Отправляясь в путь сразу после раннего завтрака, я спускалась с холма и шла по старой храмовой дороге, пока не достигала широкой улицы, проходившей мимо дворца Его Императорского Величества. Я всегда ходила там медленно. Чистая вода рва, отражавшая каждый камень покатой стены и кривые сосны наверху, создавала картину безмятежного, неспешного покоя. Это было единственное место из виденных мной в Токио, которое вызывало у меня знакомое чувство церемонной важности. Я любила его. Оттуда я выходила на широкий, залитый солнцем плац. По самому центру росло одинокое дерево, у которого я всегда отдыхала несколько минут; ведь впереди предстоял долгий подъём по ряду узких, извилистых, идущих в гору улиц, забитых детьми, почти у каждого из которых за спиной был младенец. Эти городские дети не обладали беззаботными манерами уличных детей Нагаоки. Они были старше и серьезнее, и хотя все были заняты делом — кто-то играл в игры, кто-то болтал группами, а кто-то семенил по поручениям, — шума было мало, если не считать стука «гата-гата» их деревянных клогов.

На вершине холма находилась моя школа. Она стояла за длинной стеной-насыпью, увенчанной живой изгородью из колючки. Большие ворота вели на просторный участок, где посреди нескольких деревьев стоял длинный двухэтажный деревянный дом с черепичной крышей и стеклянными окнами, разделенными на крупные квадраты полосками дерева. В этом здании я провела четыре счастливых года и усвоила одни из самых полезных уроков в моей жизни.

Школа понравилась мне с самого начала, но некоторые вещи казались мне очень озадачивающими.
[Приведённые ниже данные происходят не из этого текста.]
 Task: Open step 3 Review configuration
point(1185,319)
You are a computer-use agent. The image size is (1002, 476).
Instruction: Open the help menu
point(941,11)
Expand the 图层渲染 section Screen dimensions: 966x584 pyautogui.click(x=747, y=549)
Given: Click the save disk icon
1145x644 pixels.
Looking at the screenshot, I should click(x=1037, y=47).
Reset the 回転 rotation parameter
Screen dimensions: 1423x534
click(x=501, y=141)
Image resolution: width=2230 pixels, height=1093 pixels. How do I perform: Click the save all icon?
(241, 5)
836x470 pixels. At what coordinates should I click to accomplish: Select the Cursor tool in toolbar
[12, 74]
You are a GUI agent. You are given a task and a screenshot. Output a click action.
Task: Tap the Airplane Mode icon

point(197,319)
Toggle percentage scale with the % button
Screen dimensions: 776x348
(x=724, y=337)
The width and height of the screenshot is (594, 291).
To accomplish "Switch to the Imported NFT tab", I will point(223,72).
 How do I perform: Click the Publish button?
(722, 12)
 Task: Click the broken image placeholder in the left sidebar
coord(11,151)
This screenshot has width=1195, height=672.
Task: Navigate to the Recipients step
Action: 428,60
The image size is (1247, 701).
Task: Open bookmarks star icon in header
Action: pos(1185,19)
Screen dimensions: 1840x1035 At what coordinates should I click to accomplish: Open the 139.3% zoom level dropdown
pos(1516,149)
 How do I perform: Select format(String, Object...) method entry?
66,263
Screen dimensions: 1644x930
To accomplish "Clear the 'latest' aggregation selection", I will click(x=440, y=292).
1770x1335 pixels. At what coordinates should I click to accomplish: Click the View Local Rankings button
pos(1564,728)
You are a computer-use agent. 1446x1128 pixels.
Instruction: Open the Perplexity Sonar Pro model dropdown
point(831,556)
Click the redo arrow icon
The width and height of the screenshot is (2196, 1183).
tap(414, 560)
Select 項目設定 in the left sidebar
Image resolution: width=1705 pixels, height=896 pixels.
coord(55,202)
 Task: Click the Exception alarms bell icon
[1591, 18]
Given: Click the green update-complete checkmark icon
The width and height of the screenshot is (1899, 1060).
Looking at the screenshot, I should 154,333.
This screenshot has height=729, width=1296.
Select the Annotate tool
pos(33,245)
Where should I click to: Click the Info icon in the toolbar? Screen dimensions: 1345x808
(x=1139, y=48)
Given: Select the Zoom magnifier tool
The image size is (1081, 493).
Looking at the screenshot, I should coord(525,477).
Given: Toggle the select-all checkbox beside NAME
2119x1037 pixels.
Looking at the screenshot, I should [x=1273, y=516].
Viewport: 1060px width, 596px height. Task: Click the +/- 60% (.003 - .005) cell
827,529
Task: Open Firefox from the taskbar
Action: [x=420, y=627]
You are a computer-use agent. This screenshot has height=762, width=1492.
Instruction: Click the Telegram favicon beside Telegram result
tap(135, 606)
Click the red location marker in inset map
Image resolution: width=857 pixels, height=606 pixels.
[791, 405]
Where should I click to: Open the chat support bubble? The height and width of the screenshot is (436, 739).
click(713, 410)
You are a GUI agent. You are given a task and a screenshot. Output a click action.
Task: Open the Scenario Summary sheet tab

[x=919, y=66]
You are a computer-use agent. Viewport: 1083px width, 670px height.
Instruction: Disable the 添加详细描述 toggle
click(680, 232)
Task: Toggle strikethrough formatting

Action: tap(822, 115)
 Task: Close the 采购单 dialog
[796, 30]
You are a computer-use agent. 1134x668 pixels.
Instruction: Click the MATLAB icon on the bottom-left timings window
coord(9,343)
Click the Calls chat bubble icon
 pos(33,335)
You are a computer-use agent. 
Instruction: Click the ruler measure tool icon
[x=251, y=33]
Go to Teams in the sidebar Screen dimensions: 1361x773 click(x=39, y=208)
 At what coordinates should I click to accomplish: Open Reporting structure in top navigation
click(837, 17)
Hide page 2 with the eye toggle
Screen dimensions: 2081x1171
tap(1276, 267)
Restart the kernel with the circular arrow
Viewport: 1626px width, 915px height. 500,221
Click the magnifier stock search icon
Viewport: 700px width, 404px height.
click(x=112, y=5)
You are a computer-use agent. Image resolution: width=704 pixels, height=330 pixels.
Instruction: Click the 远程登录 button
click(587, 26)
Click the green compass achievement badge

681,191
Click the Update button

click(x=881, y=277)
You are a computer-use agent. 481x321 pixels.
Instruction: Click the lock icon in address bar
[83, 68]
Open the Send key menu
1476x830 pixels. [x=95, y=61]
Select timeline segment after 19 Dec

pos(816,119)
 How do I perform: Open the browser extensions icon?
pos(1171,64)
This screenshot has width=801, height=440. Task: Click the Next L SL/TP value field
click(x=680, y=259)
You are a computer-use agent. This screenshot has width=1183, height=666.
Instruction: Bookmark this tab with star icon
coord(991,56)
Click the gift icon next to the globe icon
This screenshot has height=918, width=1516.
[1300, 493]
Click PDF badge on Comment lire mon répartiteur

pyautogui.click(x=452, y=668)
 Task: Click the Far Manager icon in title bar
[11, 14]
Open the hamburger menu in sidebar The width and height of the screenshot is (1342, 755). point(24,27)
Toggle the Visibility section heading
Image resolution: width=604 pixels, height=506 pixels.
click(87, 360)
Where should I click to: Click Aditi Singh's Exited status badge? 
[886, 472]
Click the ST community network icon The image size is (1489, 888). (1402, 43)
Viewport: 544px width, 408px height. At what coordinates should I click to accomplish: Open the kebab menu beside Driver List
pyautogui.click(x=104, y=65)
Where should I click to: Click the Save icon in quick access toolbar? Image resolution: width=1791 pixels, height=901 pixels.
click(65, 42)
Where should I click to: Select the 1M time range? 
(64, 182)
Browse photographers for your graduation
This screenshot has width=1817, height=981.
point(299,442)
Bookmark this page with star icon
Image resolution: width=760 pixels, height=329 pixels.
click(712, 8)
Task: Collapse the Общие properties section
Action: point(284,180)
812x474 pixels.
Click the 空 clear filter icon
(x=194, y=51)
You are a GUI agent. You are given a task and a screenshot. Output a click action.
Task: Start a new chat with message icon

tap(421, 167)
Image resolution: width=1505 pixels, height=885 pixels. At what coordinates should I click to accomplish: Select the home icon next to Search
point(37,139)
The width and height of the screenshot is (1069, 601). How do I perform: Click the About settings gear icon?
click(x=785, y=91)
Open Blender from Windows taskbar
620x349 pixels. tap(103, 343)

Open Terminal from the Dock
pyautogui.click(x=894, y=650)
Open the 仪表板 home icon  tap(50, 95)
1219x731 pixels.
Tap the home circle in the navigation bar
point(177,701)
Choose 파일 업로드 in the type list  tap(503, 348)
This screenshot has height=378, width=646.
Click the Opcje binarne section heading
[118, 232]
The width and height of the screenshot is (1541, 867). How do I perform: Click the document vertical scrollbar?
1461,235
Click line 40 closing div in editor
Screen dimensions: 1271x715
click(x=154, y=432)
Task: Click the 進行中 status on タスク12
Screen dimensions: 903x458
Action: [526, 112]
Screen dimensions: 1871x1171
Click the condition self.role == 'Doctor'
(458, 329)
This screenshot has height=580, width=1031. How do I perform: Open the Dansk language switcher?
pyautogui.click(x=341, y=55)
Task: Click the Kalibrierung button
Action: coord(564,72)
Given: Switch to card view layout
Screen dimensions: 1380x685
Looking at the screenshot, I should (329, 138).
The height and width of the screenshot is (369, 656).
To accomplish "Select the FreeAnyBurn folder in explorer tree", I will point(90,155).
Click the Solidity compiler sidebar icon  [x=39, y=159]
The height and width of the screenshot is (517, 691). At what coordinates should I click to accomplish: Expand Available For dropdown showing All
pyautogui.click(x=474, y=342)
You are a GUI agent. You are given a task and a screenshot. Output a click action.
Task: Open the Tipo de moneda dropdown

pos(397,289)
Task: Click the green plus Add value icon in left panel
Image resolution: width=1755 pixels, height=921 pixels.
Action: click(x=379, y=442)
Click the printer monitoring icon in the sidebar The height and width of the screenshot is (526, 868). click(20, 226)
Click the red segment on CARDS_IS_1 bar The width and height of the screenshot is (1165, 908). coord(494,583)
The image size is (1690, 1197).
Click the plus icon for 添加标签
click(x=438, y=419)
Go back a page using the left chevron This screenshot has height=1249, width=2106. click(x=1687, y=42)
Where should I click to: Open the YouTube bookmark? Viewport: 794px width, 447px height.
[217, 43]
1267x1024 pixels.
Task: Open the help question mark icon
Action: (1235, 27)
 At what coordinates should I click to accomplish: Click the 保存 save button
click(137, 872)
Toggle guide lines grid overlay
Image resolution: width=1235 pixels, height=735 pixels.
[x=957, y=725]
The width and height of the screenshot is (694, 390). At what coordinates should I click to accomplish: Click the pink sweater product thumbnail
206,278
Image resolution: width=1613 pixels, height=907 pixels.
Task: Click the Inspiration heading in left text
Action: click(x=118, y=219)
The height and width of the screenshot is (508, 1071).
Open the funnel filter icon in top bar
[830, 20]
Если бы не постоянное сочувствие и мудрые советы доброй госпожи Сато, моя жизнь могла бы оказаться труднейшей; ведь я была лишь простой деревенской девочкой, одинокой в новом мире, которая смотрела вокруг очень жадными, но крайне невежественными глазами и упрямо судила обо всем по собственным неоправданно высоким стандартам консервативных взглядов.

Все наши предметы, кроме английского и Библии, преподавали японские мужчины — не священники, а профессоры. Поскольку они приходили только на свои занятия, мы видели их редко. Иностранные преподавательницы все были женщинами. Я видела одного иностранца в Нагаоке, но до прихода в эту школу никогда не видела женщин-иностранок. Эти учительницы были молоды, оживленны, очень интересны и красивы. Их странная одежда, тесные черные туфли, светлая кожа, не тронутая косметикой, которую мы считали обязательной частью туалета, и разноцветные волосы, уложенные в свободные узлы и валики, наводили на смутные видения, бывшие у меня о стране фей. Я очень восхищалась ими, но их недостаток церемонности удивлял меня. Девочки, большинство из которых были родом из Токио, где жизнь была менее официальной, чем в моем старомодном доме, делали очень короткие поклоны и обладали поразительнейшими манерами в разговорах друг с другом; тем не менее, наблюдать за ними было по-своему интересно. Но свободное поведение учительниц с ученицами и беспечное поведение девочек в присутствии преподавательниц шокировали меня. Меня учили таким наставлениям, как «Не наступай даже на тень твоего учителя, но ступай благоговейно в трех шагах позади», и каждый день я видела привычные приветствия и слышала непринужденные беседы, которые казались мне крайне недостойными со стороны учителя и лишними в плане уважения со стороны ученицы.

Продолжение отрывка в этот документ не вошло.